:: Supplied entries ::
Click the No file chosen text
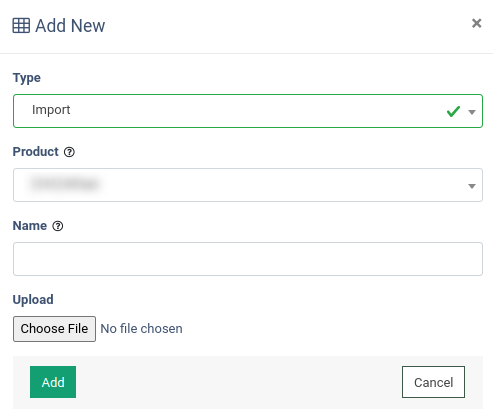Screen dimensions: 493x419 [141, 329]
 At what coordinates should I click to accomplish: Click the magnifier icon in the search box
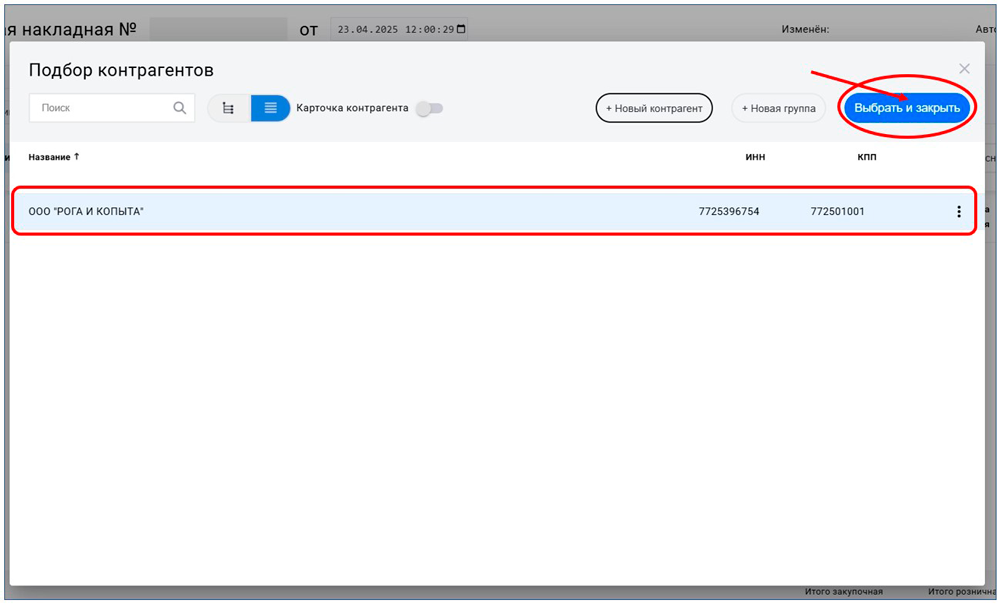pos(179,108)
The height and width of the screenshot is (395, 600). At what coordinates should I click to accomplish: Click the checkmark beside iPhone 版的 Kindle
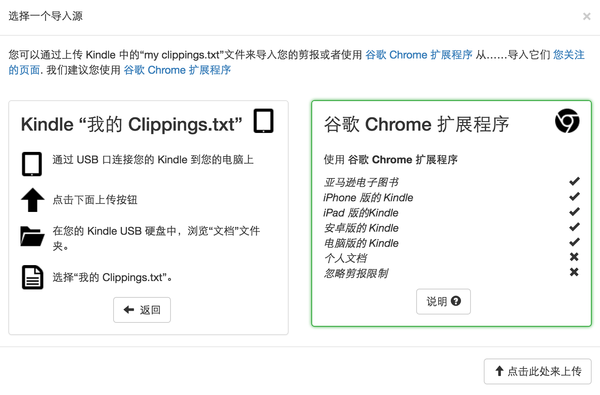pyautogui.click(x=574, y=196)
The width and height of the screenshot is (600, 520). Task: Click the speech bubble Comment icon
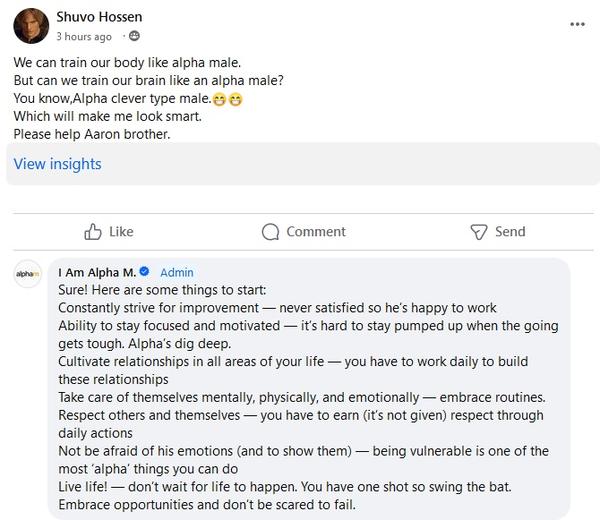pos(270,232)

:: Assignment ::
The records above should be retyped in full and exactly; omit the pictures.

:: Response ::
Click the No file chosen text
Screen dimensions: 493x419 [141, 329]
 At what coordinates should I click to accomplish: Click the magnifier icon in the search box
pos(179,108)
The height and width of the screenshot is (395, 600). At what coordinates should I click to accomplish: Click the checkmark beside iPhone 版的 Kindle
pyautogui.click(x=574, y=196)
The width and height of the screenshot is (600, 520). Task: Click the speech bubble Comment icon
pos(270,232)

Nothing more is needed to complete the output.